Димка, худой, бледный, замкнутый и подозрительный, попал к нам в коммуну из Поволжья, где в голодный год погибла вся его семья.

Одна мысль владела тогда, как владеет и теперь, этим человеком: найти химические удобрения, которые при любых условиях обеспечат устойчивый урожай. Эта мысль, рожденная в голодном году, тяжелая и вечная, как земля на могилах близких, не оставляла Димку ни на минуту.

Иногда зимой он поднимался за полночь в такие ночи, когда трубы парового отопления роняли ледяные сосульки, а коммунары, под своими одеялами, как черепахи под панцирем, пытались согреться собственным дыханием, поднимался и шел, чтобы при свете луны осмотреть горшочки с опытными озимыми посадками. Эта страсть делала беззлобного и бескорыстного мальчика совершенно беспощадным, если дело касалось химических реактивов.

Оставалась надежда на Альку.

Назавтра предстоял урок, для которого понадобится дистиллированная вода. Я вызвался помочь Альке перегнать воду.

Мы сидели около куба, наблюдали за капельками, оседающими на стенках стеклянных трубок, и лениво переговаривались, наслаждаясь теплом. Освещенные закатом окна гасли медленно и неохотно. Тяжелые капли падали с усыпляющим ритмичным шумом.

Я дождался, пока Алька задремала, на цыпочках подкрался к шкафу, сразу нашел синюю коробочку и достал кристалл галена.

Все бы сошло благополучно, но я очень волновался и в спешке опрокинул стеклянную банку с реактивами.
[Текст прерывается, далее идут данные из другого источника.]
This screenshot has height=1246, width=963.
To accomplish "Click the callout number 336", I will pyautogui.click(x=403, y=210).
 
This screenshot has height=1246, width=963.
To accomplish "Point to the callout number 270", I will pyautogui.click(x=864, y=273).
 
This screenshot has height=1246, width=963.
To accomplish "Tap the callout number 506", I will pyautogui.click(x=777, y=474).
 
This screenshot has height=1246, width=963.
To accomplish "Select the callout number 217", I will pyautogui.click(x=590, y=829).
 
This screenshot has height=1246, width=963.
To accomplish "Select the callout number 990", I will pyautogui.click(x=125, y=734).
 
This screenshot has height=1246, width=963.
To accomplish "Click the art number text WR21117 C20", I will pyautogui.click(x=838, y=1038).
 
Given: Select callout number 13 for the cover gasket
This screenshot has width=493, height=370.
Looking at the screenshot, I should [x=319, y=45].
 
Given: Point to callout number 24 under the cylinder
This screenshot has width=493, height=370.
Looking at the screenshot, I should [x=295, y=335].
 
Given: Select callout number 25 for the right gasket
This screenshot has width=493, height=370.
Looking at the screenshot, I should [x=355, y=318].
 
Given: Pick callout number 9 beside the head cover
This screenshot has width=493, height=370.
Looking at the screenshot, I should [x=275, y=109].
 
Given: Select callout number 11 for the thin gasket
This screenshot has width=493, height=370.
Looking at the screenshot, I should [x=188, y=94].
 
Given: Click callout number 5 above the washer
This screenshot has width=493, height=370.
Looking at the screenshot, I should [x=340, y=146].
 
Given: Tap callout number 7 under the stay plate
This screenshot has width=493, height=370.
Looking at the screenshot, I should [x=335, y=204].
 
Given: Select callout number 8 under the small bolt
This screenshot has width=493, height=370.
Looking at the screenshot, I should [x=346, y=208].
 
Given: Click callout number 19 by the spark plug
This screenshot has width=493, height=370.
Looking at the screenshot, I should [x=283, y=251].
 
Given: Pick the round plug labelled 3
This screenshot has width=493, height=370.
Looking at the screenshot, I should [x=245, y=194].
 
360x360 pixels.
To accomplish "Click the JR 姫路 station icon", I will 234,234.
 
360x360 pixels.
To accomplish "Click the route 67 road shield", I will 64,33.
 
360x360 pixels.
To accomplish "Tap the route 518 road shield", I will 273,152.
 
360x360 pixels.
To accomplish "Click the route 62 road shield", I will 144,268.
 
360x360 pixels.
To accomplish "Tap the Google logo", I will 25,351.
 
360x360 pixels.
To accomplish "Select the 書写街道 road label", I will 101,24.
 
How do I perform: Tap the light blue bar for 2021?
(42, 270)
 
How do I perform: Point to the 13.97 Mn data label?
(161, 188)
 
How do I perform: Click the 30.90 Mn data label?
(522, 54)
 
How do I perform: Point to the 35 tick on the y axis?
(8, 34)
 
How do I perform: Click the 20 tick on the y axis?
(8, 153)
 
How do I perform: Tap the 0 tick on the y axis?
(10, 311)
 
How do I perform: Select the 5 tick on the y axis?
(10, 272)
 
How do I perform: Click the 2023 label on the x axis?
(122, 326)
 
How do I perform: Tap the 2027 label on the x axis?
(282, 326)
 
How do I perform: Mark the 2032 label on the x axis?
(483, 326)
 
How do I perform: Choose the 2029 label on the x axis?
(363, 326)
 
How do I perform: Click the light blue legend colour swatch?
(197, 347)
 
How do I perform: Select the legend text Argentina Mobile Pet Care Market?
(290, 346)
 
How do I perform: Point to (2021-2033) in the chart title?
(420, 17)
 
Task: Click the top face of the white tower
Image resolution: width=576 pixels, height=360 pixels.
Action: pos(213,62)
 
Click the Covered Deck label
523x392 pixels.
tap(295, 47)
Попробовал собрать порошок, но не успел, потому что Алька вдруг зашевелилась, вскрикнула во сне, и мне показалось, что она вот-вот откроет глаза.

Действительно, едва я успел вернуться на место, она подняла голову.

Больше она не засыпала, а через полчаса явился Димка, и исчезла последняя надежда, улучив момент, замести следы преступления.

Я ушел из кабинета, спиной чувствуя недоверчивый Димкин взгляд.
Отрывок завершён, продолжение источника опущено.